## POLECENIE
Na podstawie poniższej relacji z wycieczki rowerowej proszę odpowiedzieć na pytania:
(a) Jaki dystans podano dla całej trasy?
(b) W którym wieku wzniesiono kościół w Klępsku?
(c) Co widniało na drzwiach zamkniętego kościoła w Klępsku?

## FRAGMENT TEKSTU
Na szlaku drewnianych kościołów Regionu Kozła
sobota, 24 września 2016 r.
Trasa: Zielona Góra – Przytok – Zabór – Milsko – Zabór – Przytok – Jany – Cigacice – Sulechów – Klępsk – Babimost – Kosieczyn – Chlastawa – Zbąszyń – Dąbrówka Wlkp. – Rogoziniec
dystans: 105,9 km
Region Kozła.
Wymyśliłem sobie wypad w te strony, bo chociaż często kiedyś regularnie bywałem w tych okolicach, to nigdy się nie złożyło sensownie odwiedzić tych miejsc. Przede wszystkim nastawiałem się na trzy drewniane kościoły: w Klępsku, Kosieczynie i Chlastawie. Trasa miała być bogatsza o inne ciekawiące mnie miejsca, ale okoliczności zmusiły mnie do zmiany planów. Ruszyłem przez Stary Kisielin i Przytok na Zabór i Milsko, chcąc promem przedostać się na drugą stronę Odry. W drodze do Klępska chciałem zajechać do pałaców w Bojadłach, Klenicy i Trzebiechowie.
No i już na początku plan wziął w łeb, gdy okazało się, że w Milsku prom nie kursuje. A sprawdzałem chyba w czwartek czy pływa. Trochę mnie to rozczarowało, bo musiałem się wrócić aż do Przytoku. Tym samym zrobiłem na pusto 20 km. W Przytoku skręciłem na Jany i przez Stożne wyjechałem na drodze do Cigacic. Z powodu przebudowy S3 na starej drodze do Cigacic ruch jak nigdy.
Postanowiłem więc skupić się przede wszystkim na trzech drewnianych kościołach w Regionie Kozła. Przejechałem przez cały Sulechów (bo rowerom nie wolno jechać obwodnicą). Na drodze na Wolsztyn ruch jak szalony i nie była to przyjemna podróż. Odetchnąłem dopiero w Okuninie, kiedy z niej zjechałem. To tu w zasadzie zaczął się mój wypad, bowiem właśnie w Okuninie miałem zamiar wyjechać, jadąc przez Bojadła, Klenicę i Trzebiechów.
Zaeaz więc byłem w Klępsku i od razu skierowałem się do kościoła. Z zewnątrz wygląda raczej dość niepozornie, chociaż drewniana konstrukcja tworzy klimat. Jest to poprotestancka renesansowa świątynia wzniesiona w XVI w. Wieżę dobudowano sto lat później.
Zostawiłem rower pod murem okalającym świątynię i obszedłem kościół dookoła, co nie zajęło mi dużo czasu. Kościół był bowiem zamknięty, a na drzwiach widniała kartka z kontaktem do przewodników.
I już miałem wsiadać na rower i ruszać dalej (nie zdając sobie sprawy, co by mnie ominęło), gdy wyłonił się zza kościoła drobny człowieczek i zapytuje mnie, czy nie chcę wejść do środka. Pewnie, że chcę.

Rekordy wyszukiwania elementów:
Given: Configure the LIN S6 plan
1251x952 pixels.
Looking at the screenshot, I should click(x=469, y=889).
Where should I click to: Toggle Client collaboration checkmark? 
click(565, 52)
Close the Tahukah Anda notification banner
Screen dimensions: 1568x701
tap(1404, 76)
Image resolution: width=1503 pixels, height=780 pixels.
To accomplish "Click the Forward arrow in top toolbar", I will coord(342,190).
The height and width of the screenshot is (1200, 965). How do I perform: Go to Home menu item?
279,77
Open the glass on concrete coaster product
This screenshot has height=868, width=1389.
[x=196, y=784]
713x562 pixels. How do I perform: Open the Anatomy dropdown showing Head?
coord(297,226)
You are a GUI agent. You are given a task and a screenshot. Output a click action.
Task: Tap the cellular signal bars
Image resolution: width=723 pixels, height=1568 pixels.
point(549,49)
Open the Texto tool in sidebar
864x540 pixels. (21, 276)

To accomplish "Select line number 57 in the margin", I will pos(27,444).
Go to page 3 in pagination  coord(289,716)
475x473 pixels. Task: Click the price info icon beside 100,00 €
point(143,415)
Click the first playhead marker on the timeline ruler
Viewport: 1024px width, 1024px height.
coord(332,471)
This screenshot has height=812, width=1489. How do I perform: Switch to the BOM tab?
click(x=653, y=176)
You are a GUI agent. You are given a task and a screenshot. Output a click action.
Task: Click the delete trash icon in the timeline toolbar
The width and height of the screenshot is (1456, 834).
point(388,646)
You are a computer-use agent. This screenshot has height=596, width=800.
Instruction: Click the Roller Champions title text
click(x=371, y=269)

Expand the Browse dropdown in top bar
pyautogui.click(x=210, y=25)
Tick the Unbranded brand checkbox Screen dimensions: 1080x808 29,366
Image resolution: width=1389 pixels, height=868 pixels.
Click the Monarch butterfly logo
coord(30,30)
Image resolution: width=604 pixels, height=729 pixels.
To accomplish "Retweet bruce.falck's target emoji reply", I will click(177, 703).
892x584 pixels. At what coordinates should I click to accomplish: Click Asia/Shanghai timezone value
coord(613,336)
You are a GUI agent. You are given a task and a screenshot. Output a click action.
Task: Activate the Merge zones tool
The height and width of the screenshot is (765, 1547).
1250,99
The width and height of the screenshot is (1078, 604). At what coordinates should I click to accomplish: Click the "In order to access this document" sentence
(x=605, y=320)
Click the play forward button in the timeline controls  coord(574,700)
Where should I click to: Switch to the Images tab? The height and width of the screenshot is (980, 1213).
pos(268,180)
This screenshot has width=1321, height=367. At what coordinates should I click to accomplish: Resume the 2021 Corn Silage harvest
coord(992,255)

## WYNIK
(a) 105,9 km.
(b) W XVI wieku.
(c) Kartka z kontaktem do przewodników.